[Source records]
- - - - - - -

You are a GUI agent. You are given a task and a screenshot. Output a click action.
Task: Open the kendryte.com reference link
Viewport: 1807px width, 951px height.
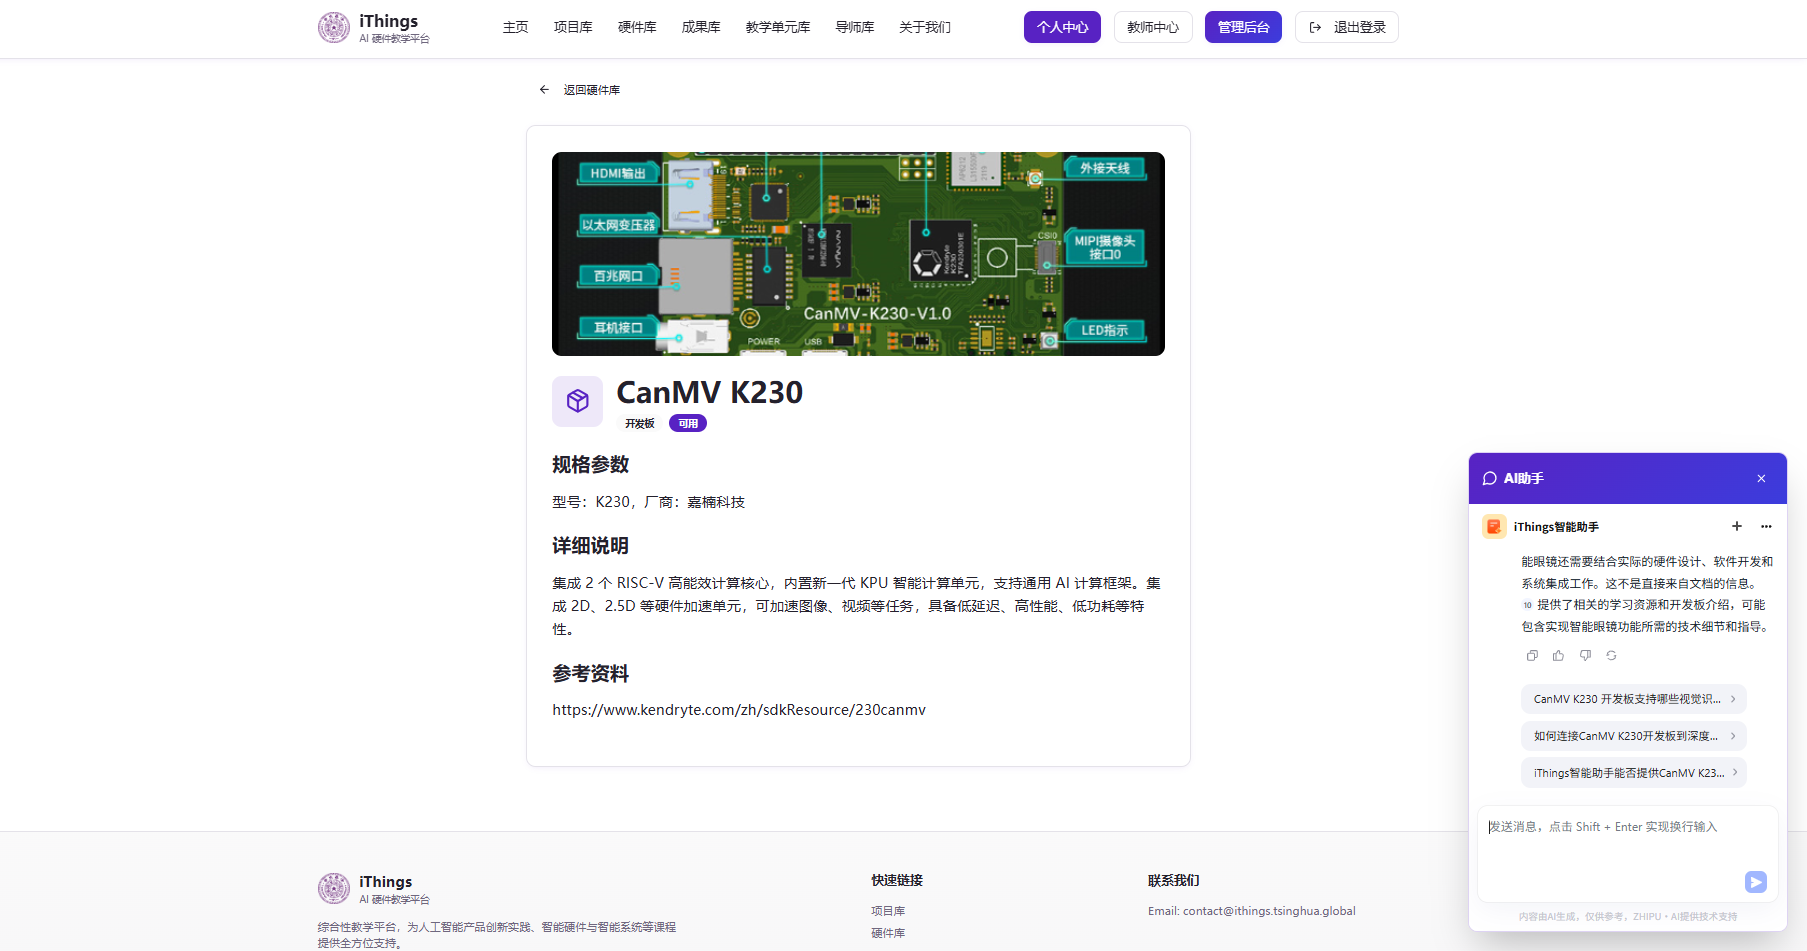pyautogui.click(x=739, y=710)
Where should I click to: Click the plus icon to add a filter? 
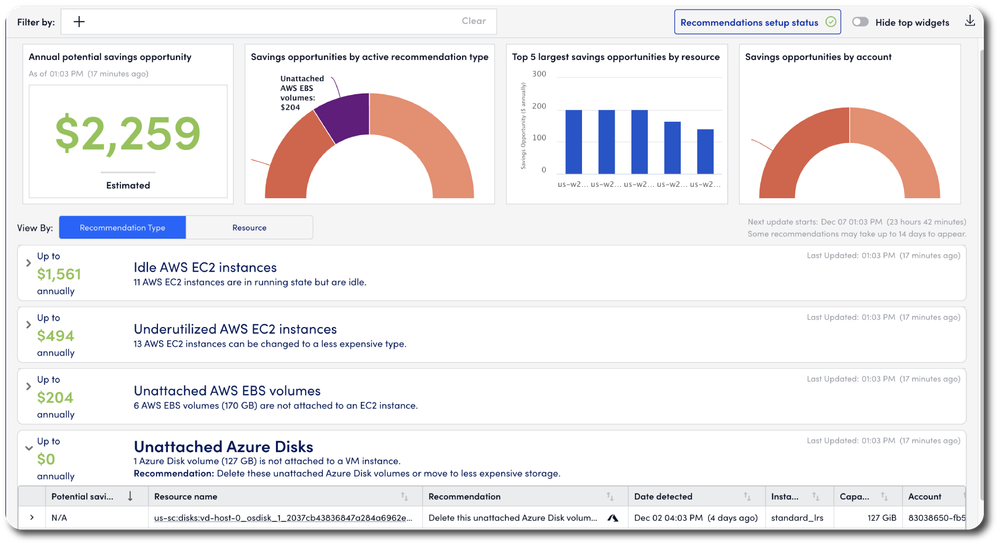[x=79, y=21]
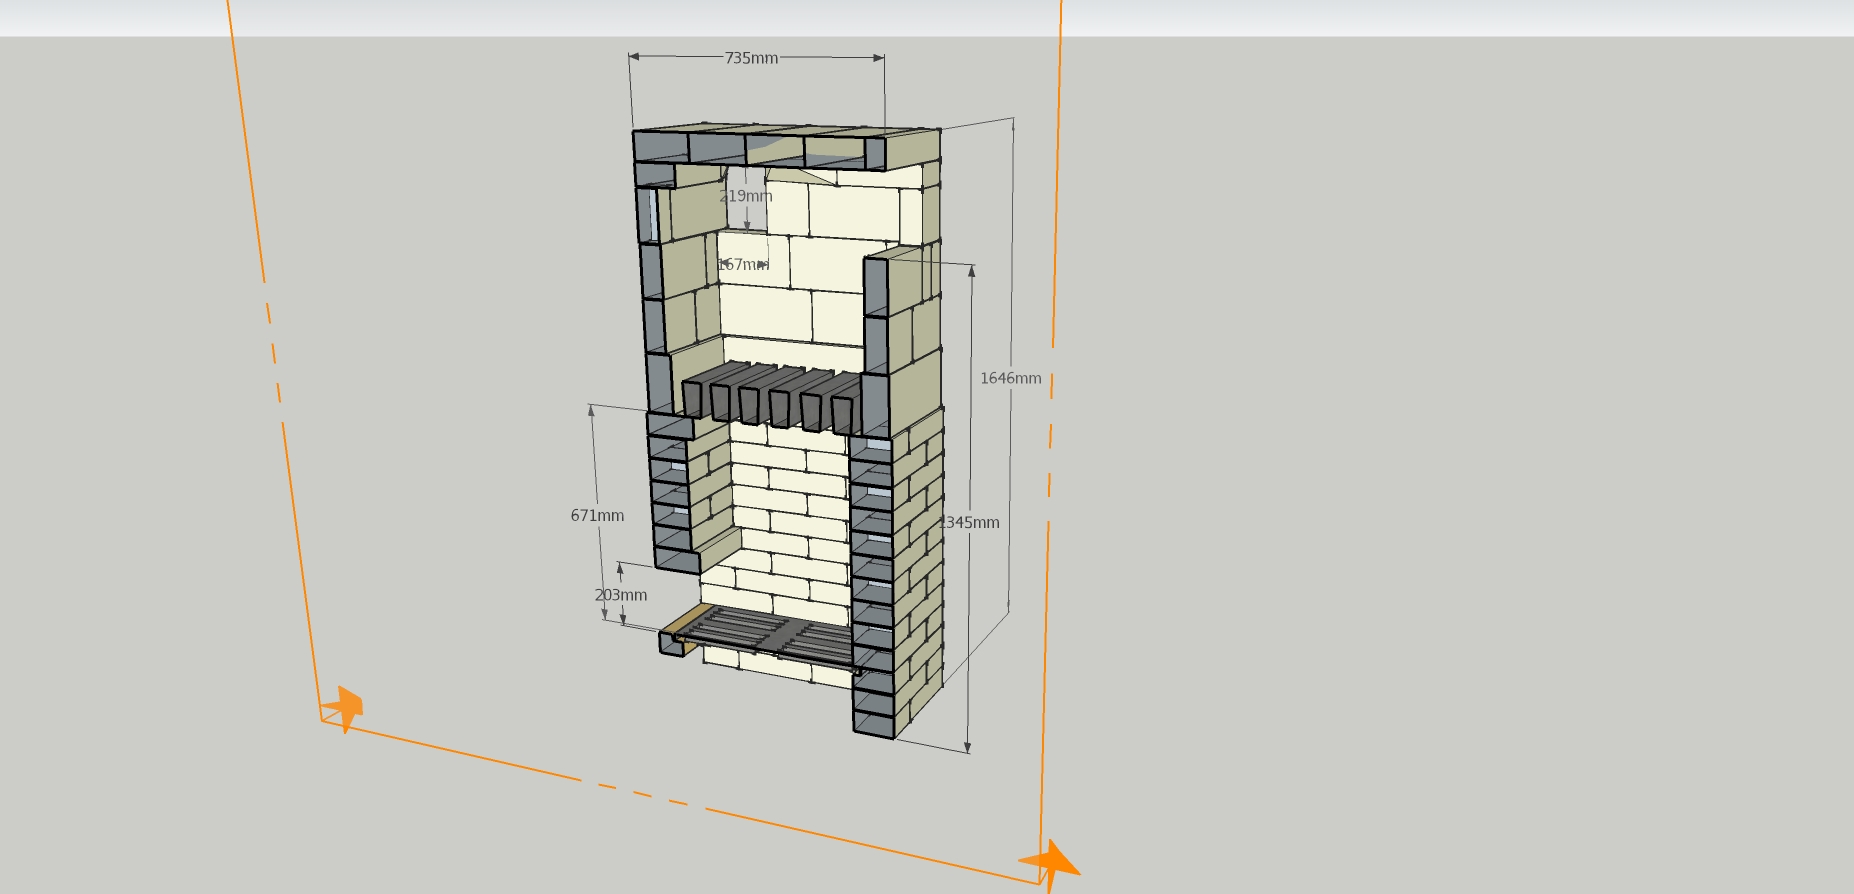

- - - - - - -

What you have to do:
The response should contain every record above exactly as written, and none of the pictures.

Answer for the task:
You are a GUI agent. You are given a task and a screenshot. Output a click action.
Task: Open the kendryte.com reference link
Viewport: 1807px width, 951px height.
pyautogui.click(x=739, y=710)
Where should I click to: Click the plus icon to add a filter? 
[x=79, y=21]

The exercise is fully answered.